Cette chambre était minuscule. Mes murs étaient pleins de trous de l'époque où je préférais les punaises à la Patafix. Il n'y avait pas grand-chose de personnel pour recouvrir la peinture blanche, si ce n'était quelques posters animaliers, ou des affiches capturant l'immensité des grands espaces du monde.
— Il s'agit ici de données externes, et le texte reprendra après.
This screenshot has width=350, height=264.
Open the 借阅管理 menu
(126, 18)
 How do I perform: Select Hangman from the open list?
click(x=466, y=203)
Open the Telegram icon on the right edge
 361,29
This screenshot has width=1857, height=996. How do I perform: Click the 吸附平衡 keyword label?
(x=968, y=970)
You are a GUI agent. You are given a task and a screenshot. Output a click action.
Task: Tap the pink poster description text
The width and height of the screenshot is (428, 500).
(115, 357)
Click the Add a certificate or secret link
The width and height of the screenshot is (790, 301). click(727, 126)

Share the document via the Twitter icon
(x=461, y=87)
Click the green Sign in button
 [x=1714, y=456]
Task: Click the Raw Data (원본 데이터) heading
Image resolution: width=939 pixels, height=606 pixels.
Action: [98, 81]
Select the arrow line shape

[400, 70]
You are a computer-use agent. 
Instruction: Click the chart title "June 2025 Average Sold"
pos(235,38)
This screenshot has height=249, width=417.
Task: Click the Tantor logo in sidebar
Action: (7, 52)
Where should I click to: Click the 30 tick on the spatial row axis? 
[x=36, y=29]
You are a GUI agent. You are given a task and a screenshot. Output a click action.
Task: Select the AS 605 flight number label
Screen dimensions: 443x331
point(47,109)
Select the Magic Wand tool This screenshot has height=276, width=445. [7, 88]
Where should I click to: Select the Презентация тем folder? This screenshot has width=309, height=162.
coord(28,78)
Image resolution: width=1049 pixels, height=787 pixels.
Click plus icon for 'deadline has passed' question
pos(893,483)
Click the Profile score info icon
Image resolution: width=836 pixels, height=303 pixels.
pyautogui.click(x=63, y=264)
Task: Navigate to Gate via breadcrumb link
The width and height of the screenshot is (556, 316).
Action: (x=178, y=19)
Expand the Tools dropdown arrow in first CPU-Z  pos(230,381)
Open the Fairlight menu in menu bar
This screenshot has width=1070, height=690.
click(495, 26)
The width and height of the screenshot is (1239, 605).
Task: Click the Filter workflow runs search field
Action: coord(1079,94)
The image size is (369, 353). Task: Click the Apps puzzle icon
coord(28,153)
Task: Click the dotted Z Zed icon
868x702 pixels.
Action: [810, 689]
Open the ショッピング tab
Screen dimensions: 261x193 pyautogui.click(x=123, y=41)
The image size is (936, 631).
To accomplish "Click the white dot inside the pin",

J'avais arraché, coupé, déchiré, brûlé et jeté toutes les clichés de moi et mes amis, qui avaient trôné presque comme des trophées au-dessus de mon bureau. Nous paressions arrogants, ils étaient parfois agressifs et rageurs, j'étais celle qui temporisait les tensions et à qui on confiait les secrets. Nous avions été un tout, indestructible. Du moins je l'avais cru.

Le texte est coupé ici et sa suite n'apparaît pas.